### TRY IT
Please write out, exactly as they appear, the line containing "The image size is (1456, 819)." and every line after it to the end of the records, and nothing more.
═══ RECORDED DATA
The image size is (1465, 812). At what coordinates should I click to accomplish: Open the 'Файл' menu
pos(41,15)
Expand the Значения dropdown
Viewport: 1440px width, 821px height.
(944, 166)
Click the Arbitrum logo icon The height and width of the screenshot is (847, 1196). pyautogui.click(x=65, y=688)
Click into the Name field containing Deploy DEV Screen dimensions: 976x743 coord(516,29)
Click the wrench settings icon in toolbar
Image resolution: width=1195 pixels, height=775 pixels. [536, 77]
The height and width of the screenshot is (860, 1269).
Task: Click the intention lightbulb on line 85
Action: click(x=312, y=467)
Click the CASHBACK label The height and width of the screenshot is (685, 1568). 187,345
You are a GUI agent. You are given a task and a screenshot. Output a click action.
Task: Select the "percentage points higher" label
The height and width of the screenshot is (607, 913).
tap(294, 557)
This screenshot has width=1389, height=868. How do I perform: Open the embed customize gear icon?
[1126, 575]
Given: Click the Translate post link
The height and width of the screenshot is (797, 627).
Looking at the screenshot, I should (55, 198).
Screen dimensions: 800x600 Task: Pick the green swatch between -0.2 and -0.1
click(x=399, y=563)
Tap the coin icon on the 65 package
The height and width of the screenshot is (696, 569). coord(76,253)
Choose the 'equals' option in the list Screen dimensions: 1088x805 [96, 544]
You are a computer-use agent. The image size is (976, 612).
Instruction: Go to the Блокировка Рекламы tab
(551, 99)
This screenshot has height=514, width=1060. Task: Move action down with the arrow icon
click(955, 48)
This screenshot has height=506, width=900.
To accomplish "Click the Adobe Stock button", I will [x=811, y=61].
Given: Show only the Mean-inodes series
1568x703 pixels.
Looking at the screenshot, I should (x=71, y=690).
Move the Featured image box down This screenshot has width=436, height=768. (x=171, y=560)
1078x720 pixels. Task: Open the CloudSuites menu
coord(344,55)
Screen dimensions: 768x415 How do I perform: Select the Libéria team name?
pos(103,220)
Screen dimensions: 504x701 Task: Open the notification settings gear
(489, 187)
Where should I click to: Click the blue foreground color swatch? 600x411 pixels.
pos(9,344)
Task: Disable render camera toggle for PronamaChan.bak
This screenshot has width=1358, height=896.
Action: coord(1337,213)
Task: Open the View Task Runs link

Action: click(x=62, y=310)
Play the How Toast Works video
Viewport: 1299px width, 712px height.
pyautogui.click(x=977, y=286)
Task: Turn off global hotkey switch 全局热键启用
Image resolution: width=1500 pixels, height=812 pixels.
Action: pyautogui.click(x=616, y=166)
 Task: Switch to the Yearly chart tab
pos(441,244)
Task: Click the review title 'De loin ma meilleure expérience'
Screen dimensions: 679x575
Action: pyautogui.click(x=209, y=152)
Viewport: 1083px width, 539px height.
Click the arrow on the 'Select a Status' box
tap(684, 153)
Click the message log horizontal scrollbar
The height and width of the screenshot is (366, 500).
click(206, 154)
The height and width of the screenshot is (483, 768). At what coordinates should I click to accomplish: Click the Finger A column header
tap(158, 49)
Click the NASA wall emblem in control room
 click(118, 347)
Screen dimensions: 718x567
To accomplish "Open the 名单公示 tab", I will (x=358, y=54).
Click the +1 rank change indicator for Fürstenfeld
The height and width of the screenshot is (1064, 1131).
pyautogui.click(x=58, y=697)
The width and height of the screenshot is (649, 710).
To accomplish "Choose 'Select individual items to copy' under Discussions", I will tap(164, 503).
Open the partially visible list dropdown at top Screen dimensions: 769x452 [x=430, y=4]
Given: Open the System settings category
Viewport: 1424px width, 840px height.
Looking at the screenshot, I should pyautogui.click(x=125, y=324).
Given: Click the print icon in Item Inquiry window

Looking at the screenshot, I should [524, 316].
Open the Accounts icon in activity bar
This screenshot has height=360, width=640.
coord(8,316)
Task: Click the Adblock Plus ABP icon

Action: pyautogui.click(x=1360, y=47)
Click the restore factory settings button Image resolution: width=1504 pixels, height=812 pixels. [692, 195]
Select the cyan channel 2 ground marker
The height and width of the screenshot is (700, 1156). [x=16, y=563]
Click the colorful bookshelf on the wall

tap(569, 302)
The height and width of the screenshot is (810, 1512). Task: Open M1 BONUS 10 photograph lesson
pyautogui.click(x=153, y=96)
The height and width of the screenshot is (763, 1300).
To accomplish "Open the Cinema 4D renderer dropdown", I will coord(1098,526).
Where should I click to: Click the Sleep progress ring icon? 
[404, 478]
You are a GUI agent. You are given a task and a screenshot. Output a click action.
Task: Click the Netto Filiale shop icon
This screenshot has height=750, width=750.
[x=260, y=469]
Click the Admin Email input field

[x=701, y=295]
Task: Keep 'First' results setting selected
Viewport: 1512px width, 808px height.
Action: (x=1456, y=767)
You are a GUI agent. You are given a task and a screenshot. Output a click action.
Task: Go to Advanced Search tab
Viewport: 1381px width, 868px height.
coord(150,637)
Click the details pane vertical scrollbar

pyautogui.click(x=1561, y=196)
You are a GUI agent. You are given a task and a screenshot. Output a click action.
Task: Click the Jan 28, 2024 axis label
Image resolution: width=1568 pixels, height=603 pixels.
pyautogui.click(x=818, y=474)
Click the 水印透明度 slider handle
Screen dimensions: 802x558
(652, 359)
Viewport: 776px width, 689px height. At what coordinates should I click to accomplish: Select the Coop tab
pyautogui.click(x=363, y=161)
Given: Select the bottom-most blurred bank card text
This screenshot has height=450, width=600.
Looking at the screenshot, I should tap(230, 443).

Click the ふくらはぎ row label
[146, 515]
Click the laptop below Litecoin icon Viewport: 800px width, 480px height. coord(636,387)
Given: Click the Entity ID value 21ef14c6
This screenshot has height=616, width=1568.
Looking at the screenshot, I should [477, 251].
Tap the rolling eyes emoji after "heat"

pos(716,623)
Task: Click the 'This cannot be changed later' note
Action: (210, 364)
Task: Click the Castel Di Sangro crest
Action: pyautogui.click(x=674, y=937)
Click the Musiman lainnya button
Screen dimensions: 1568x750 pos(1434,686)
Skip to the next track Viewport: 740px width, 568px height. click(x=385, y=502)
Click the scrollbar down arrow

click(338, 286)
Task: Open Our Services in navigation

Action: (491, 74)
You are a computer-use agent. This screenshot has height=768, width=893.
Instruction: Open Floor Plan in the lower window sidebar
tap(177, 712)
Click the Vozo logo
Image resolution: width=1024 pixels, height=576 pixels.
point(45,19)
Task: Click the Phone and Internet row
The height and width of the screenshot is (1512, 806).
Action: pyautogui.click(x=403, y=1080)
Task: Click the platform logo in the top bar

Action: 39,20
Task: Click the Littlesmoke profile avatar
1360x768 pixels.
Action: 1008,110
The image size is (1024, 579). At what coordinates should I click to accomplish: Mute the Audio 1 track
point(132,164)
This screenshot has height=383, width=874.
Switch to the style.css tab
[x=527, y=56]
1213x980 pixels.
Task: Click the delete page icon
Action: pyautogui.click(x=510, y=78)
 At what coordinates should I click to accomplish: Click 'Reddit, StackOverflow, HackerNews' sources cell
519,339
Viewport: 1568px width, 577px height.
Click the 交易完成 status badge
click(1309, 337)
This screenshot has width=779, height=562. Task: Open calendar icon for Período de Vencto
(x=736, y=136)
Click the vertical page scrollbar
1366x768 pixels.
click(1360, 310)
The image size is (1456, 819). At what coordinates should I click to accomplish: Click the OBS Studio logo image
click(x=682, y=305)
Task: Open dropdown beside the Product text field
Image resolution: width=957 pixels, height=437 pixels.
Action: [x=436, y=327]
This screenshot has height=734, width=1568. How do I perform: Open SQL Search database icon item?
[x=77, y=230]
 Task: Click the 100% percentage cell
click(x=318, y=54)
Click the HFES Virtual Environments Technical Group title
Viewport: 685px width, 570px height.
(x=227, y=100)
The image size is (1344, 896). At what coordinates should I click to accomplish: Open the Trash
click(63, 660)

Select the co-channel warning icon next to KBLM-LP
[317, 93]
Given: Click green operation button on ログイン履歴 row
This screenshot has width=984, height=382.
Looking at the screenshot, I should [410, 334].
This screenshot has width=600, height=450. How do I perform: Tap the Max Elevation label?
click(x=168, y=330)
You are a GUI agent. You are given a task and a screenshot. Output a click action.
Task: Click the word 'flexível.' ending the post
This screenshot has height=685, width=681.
══════
### TASK RESULT
The image size is (1456, 819). At what coordinates should I click to accomplish: Click the OBS Studio logo image
click(x=682, y=305)
Task: Open dropdown beside the Product text field
Image resolution: width=957 pixels, height=437 pixels.
Action: [x=436, y=327]
This screenshot has height=734, width=1568. How do I perform: Open SQL Search database icon item?
[x=77, y=230]
 Task: Click the 100% percentage cell
click(x=318, y=54)
Click the HFES Virtual Environments Technical Group title
Viewport: 685px width, 570px height.
(x=227, y=100)
The image size is (1344, 896). At what coordinates should I click to accomplish: Open the Trash
click(63, 660)

Select the co-channel warning icon next to KBLM-LP
[317, 93]
Given: Click green operation button on ログイン履歴 row
This screenshot has width=984, height=382.
Looking at the screenshot, I should [410, 334].
This screenshot has width=600, height=450. How do I perform: Tap the Max Elevation label?
click(x=168, y=330)
You are a GUI agent. You are given a task and a screenshot. Output a click action.
Task: Click the word 'flexível.' ending the post
This screenshot has height=685, width=681.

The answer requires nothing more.